Las opiniones de los titiriteros en cuestiones políticas, económicas, sociales y aun vitales son escuchadas por la única razón de que son famosos y por tanto siempre andan cerca de un micrófono. Pero no resulta sensato atribuirles una mayor relevancia o sentido que el que daríamos a las opiniones de Belén Esteban o a las del Yoyas. Resulta entretenido por extravagante observar cómo personas cuyas vidas son, a menudo, prodigios de desbarajuste, sin formación intelectual o moral dignas de tal nombre y generalmente incapaces de expresarse más allá de cuatro banalidades, dos tacos y un jotíoy cuyas muelles vidas están aisladas de la realidad por multitud de capas protectoras se permiten pontificar continuamente sobre cuestiones que superan su capacidad. Por varios metros. No es fenómeno exclusivamente español. Actores de Hollywood con antecedentes por violencia y a quienes una exigente profesión ha vedado cualquier esfuerzo intelectual se pronuncian casi a diario sobre el supuesto calentamiento global y roqueros decadentes desarrollan ambiciosos planes para terminar con el hambre en el mundo basándose en su colosal dominio de los cuatro acordes básicos.

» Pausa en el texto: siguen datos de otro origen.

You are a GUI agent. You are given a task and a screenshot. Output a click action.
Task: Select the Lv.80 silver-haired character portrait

En España, la relevancia adquirida por los titiriteros tras la manipulación del hundimiento del Prestige en favor del PSOE y sobre todo en la organización de las protestas contra la II Guerra de Irak, junto con un sistema de subvenciones y patronazgo público que aisla de hecho a los "artistas" de cualquier necesidad de hacer discos o películas que interesen mínimamente al público, ha llevado por supuesto la figura al paroxismo. Como siempre. Moderación para otros.

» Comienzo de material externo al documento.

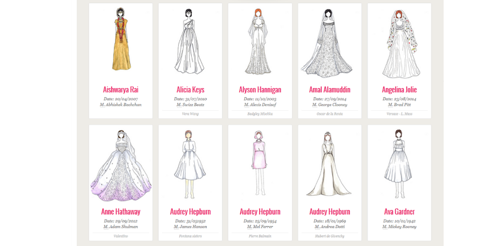Click the Alyson Hannigan heading
This screenshot has width=495, height=246.
click(260, 89)
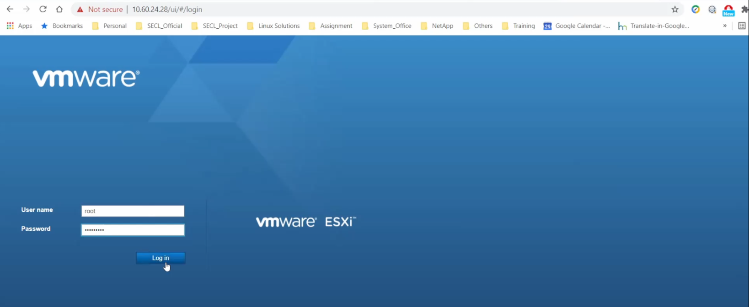Open the Linux Solutions bookmark folder

pos(273,26)
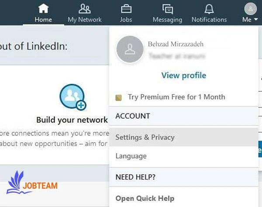The height and width of the screenshot is (207, 262).
Task: Select Open Quick Help entry
Action: coord(145,198)
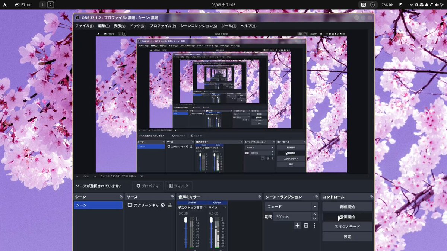
Task: Add a new scene transition with plus
Action: click(297, 225)
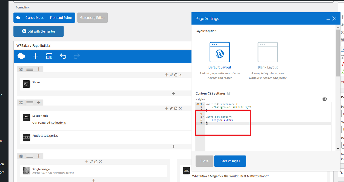Collapse code fold arrow on line 1

[204, 104]
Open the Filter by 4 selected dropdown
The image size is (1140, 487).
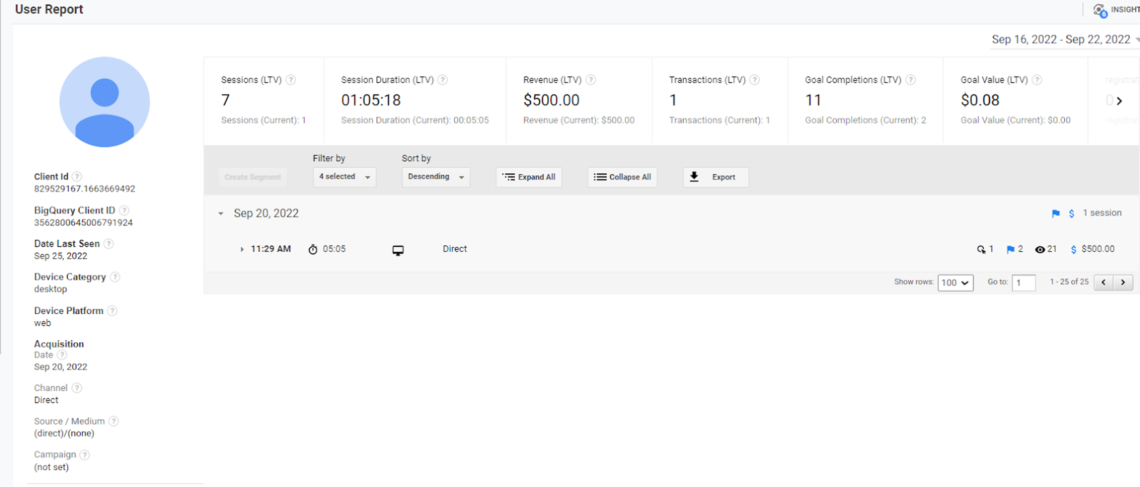click(x=344, y=177)
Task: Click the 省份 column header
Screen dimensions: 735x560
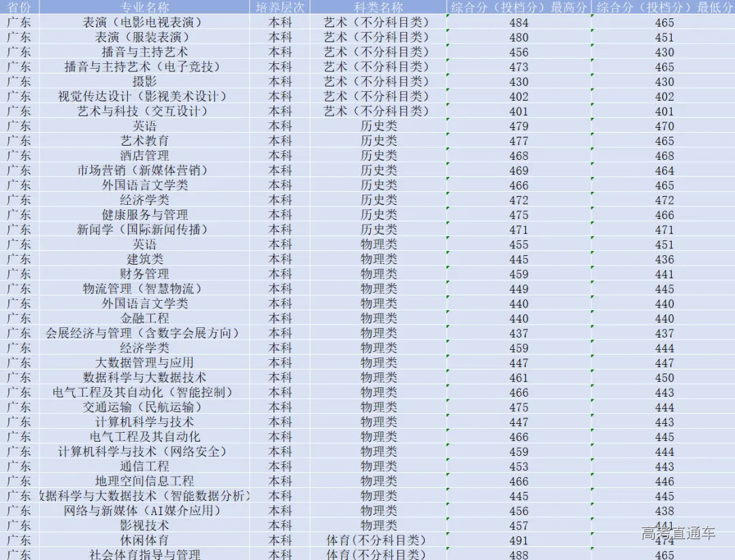Action: click(x=19, y=7)
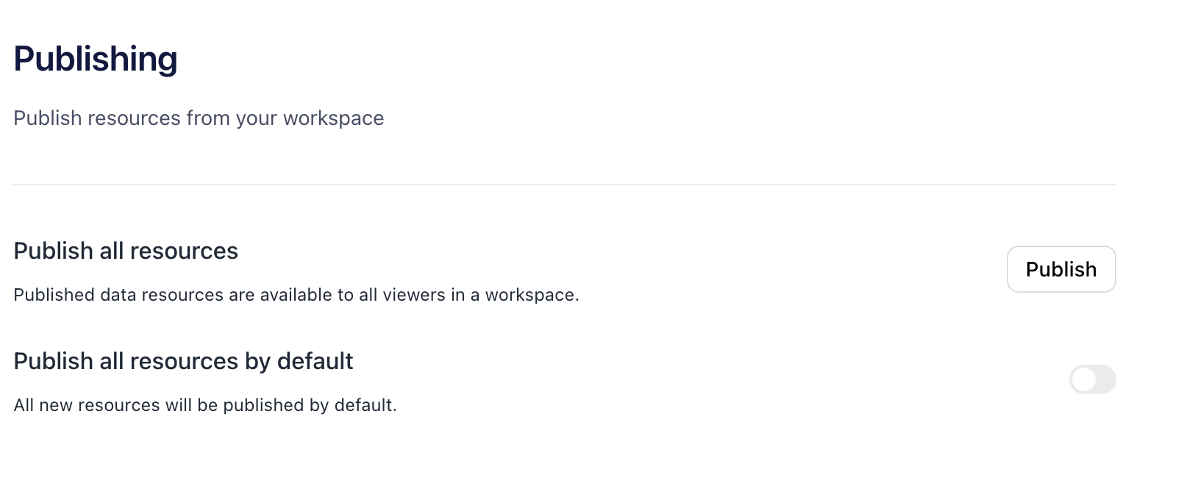Click the Publish button
Screen dimensions: 1184x500
pyautogui.click(x=1060, y=269)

Toledos, Tosares y todos los otros tostones pertenecen a una casta más antigua y no menos honorable que la de los intelectuales. Quizá menos exaltada últimamente. La casta, oficio o dignidad de bufón cortesano. A Toledo le separa apenas un hilillo de baba del bufón Calabacillas. Es cierto que los bufones de hoy tienden a ser patizambos morales donde aquéllos lo eran meramente físicos. Pero hasta en esto decae la raza. Y conste que no hay ánimo de ofender sino afán de precisión. La función del bufón no es plantear sesudas cuestiones con el apesadumbrado rostro de quien sufre en silencio sus hemorroides. Esa es la tarea propia del intelectual. No, lo que es propio del bufón es la pirueta intempestiva, la extravagancia sorprendente y el poner los pies en el plato. Su misión es por un lado distraer a la Corte y por otro halagar a Quienmande. Y ambas cosas las realiza a la perfección nuestro artisteo. Píensese que tras la tortura y muerte por inanición de Orlando Zapata en las cárceles de Castro llevamos casi dos semanas atendiendo a los eructos satisfechos de Gili Toledo.

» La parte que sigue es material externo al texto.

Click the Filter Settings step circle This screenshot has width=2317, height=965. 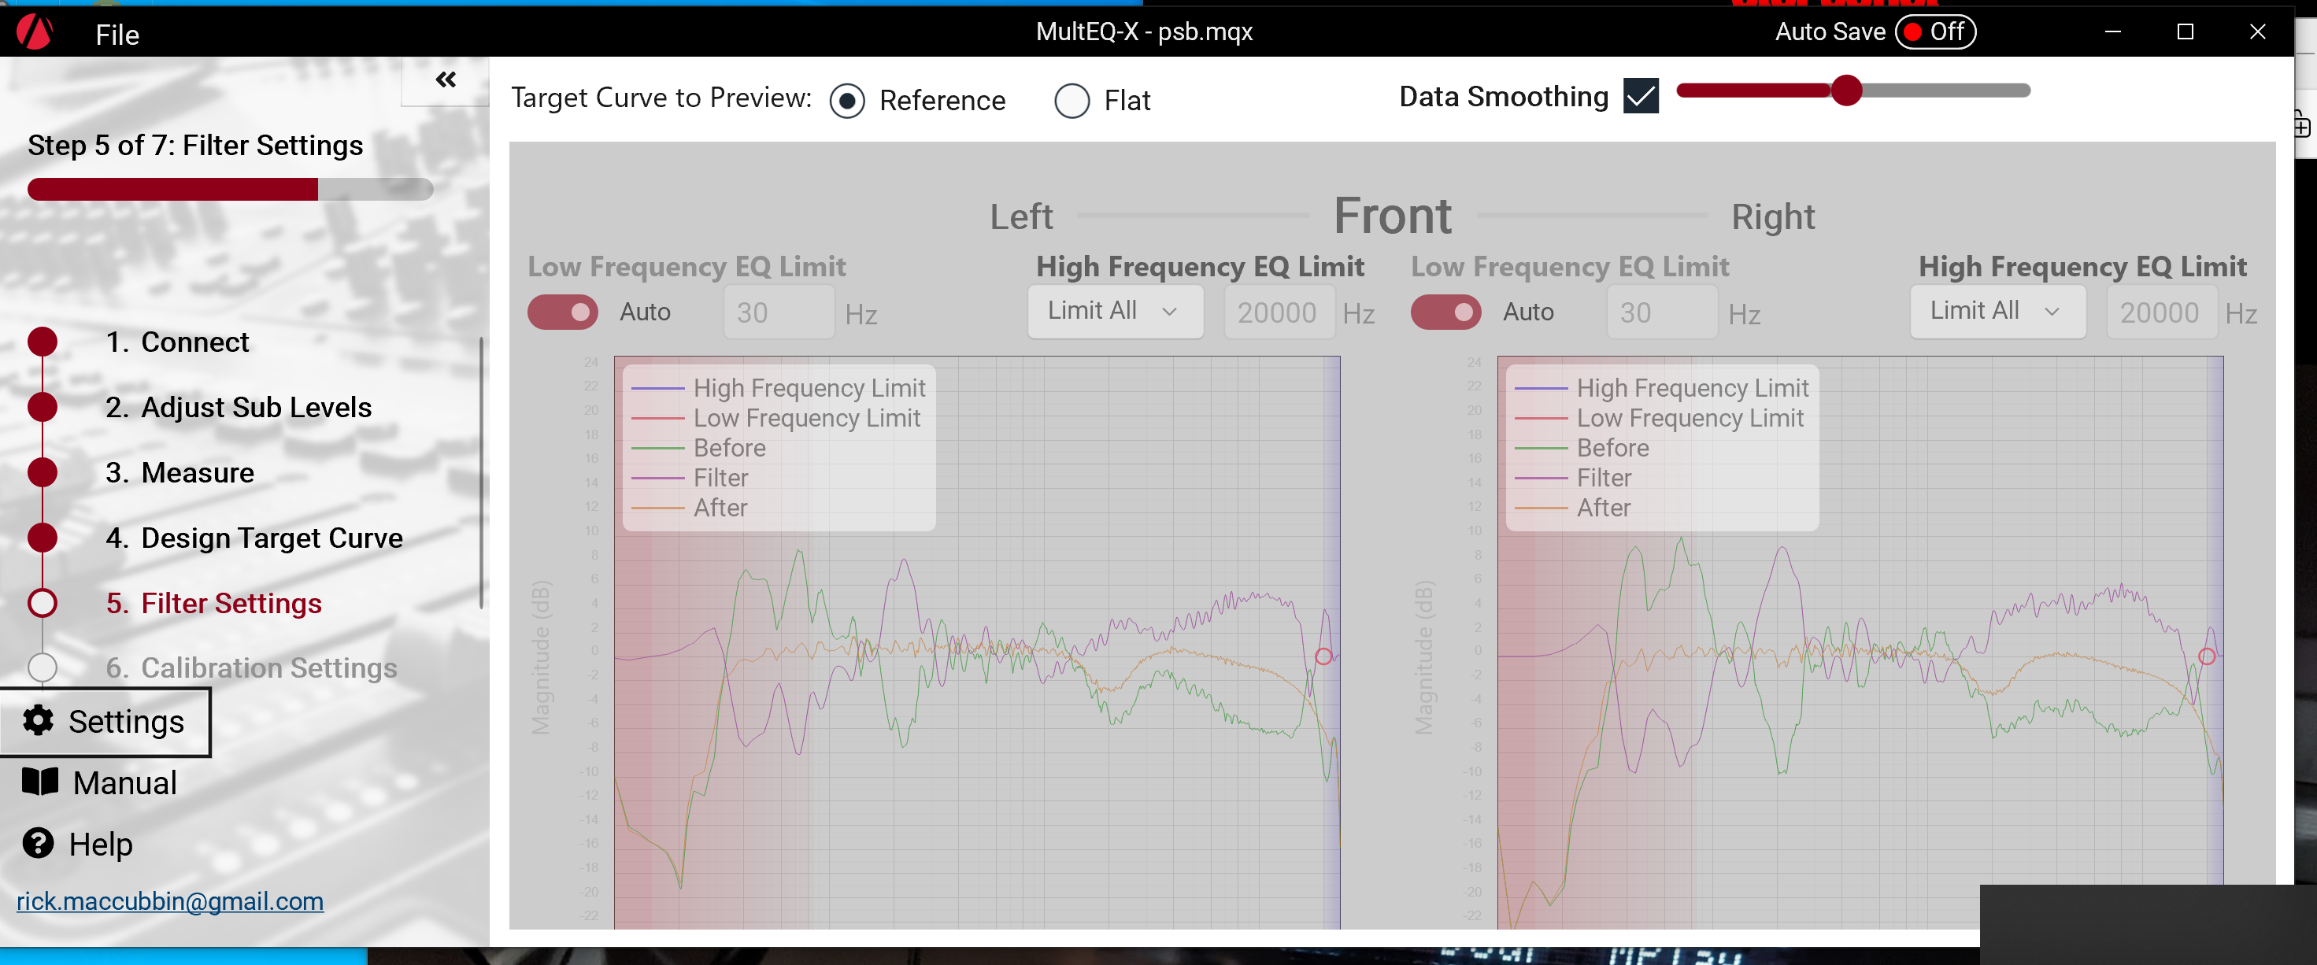pyautogui.click(x=42, y=603)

Una advertencia, empero. Los bufones resultan divertidos y ocasionalmente enternecedores. Basta contemplar los retratos que Velázquez hizo de los bufones reales para sentir una enorme simpatía por las figuras trágicas y malogradas de Don Sebastián de Morra y sus colegas. Resulta peligroso, en cambio, dejarles la dirección moral del país. Sanchez Dragó ha descrito perfectamente la atmósfera entre lo chusco y lo mágico que se apoderó de la Corte de los Austrias menores. Tras varias generaciones de bufones cortesanos cuando Carreño, el discípulo y continuador de Velázquez que ya había pintado en varias ocasiones a La Monstrua, retrate al pobre Carlos II, ya no sabremos si pinta al último Rey o al último bufón de los Austrias. Quizá a ambos.